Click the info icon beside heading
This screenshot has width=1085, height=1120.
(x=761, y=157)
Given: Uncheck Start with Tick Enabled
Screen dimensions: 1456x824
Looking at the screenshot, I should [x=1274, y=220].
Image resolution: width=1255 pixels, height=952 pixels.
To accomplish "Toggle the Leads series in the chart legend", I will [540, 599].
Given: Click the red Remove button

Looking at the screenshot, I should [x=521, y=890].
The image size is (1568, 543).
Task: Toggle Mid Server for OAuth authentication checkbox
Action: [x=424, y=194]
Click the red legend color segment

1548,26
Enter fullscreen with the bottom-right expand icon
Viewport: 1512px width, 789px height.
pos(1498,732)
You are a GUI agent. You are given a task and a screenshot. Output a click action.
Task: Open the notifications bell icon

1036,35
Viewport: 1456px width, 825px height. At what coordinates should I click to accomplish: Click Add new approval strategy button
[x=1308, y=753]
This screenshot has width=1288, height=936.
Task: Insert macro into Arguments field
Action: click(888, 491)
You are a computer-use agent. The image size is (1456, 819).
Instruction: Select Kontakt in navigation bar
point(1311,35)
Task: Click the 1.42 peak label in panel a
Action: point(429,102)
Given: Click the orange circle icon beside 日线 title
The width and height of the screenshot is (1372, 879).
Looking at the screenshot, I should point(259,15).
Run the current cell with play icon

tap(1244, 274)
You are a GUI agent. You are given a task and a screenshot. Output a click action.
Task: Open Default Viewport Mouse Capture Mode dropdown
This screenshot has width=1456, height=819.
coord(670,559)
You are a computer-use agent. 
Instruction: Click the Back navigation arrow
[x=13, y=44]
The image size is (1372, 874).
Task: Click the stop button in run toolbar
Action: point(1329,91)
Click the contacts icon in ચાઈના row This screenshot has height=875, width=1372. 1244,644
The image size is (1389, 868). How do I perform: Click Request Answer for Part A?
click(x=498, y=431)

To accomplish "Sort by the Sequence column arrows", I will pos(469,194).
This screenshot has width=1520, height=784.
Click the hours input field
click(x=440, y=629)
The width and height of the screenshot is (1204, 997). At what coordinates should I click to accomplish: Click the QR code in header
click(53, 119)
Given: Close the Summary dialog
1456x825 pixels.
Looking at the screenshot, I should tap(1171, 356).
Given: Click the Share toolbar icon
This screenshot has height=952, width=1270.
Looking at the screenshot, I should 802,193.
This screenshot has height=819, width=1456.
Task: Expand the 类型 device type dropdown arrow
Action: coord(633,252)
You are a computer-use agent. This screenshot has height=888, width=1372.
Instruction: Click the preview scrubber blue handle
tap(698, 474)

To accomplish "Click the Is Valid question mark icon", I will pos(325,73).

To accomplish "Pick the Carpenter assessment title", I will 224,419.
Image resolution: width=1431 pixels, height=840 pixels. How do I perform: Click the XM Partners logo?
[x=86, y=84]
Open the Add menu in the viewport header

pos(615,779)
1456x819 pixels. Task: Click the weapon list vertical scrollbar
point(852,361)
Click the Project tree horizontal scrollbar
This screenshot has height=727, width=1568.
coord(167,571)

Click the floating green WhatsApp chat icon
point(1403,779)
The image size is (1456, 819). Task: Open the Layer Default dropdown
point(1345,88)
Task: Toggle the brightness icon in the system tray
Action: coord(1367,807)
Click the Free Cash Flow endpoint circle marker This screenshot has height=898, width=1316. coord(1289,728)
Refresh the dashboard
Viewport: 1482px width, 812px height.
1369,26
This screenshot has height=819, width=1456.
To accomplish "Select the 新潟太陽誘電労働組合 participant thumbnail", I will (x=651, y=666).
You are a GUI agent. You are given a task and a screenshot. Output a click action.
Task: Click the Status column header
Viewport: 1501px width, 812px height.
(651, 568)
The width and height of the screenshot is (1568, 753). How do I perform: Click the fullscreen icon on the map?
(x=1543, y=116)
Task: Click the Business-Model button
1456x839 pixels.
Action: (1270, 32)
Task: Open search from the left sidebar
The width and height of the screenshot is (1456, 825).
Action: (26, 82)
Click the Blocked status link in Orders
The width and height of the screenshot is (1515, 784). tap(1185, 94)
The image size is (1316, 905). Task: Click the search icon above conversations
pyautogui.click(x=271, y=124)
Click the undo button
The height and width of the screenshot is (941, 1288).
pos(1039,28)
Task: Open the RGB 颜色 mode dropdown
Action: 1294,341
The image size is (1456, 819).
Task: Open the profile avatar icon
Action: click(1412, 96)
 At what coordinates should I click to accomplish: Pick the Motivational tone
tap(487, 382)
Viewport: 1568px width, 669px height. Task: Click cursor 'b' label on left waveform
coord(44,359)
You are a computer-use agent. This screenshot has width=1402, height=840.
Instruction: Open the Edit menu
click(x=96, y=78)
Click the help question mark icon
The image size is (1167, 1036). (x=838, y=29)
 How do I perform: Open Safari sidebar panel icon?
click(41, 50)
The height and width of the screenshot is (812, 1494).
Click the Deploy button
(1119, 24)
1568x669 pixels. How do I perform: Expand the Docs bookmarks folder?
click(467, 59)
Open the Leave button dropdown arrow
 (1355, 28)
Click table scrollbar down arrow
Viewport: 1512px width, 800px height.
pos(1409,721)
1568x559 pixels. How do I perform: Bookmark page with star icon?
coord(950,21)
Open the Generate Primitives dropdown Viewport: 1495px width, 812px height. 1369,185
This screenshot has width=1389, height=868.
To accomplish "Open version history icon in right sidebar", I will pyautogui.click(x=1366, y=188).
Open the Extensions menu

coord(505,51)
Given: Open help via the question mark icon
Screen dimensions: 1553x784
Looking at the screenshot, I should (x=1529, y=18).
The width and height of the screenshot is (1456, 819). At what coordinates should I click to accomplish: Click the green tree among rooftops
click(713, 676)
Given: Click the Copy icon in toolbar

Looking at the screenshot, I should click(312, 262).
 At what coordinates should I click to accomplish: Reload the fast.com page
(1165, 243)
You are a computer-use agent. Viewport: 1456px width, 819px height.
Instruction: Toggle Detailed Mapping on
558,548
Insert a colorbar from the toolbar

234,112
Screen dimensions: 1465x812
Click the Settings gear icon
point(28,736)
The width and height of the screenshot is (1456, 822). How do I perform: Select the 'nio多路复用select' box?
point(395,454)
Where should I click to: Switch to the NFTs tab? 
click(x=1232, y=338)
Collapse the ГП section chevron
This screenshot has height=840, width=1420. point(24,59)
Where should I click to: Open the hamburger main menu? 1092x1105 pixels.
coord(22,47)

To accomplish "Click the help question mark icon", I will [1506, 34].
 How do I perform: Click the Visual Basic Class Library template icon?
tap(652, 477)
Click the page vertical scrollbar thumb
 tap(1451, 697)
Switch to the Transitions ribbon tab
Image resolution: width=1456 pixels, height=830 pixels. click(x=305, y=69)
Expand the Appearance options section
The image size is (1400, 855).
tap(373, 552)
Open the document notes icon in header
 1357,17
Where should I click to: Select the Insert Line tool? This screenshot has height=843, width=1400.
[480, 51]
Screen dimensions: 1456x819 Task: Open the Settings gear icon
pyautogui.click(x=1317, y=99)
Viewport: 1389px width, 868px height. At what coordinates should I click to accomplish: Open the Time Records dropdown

- WORK INSTRUCTIONS
Search the records for the word "agent". Copy every line that has it.

- RESULT BELOW
You are a GUI agent. You are given a task and a screenshot. Output a click action.
You are a computer-use agent. The image size is (1456, 819).
You are a GUI agent. You are given a task and a screenshot. Output a click action.
You are a computer-use agent. 
You are a computer-use agent. This screenshot has height=888, width=1372.
You are a GUI agent. You are given a task and a screenshot. Output a click action.
You are a computer-use agent. This screenshot has width=1402, height=840.
You are a computer-use agent. Viewport: 1456px width, 819px height.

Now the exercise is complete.